_EXERCISE GOAL_. At the line containing "Task: Click the green Accepted ribbon", begin an exact copy, and continue through the last line of the entries below. Leave out any pictures.

####

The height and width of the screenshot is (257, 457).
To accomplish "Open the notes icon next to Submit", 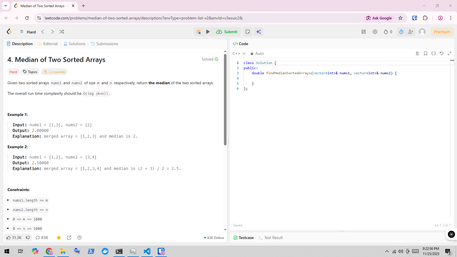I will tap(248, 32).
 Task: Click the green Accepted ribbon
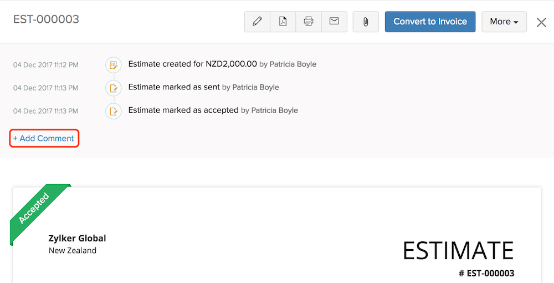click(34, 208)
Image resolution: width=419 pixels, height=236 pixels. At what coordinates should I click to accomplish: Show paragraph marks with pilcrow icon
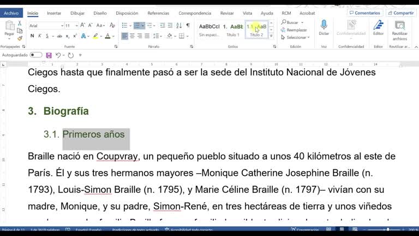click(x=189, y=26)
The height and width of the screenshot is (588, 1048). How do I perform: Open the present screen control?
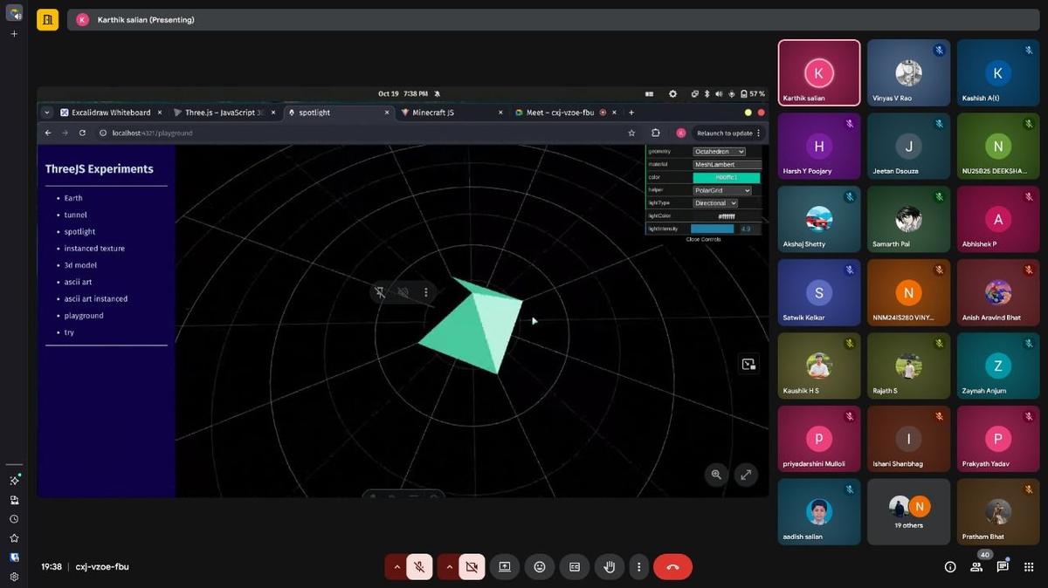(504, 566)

####

_ANSWER SECTION_.
 Task: Click the green Accepted ribbon
click(34, 208)
Image resolution: width=419 pixels, height=236 pixels. At what coordinates should I click to accomplish: Show paragraph marks with pilcrow icon
click(x=189, y=26)
The height and width of the screenshot is (588, 1048). How do I perform: Open the present screen control?
(504, 566)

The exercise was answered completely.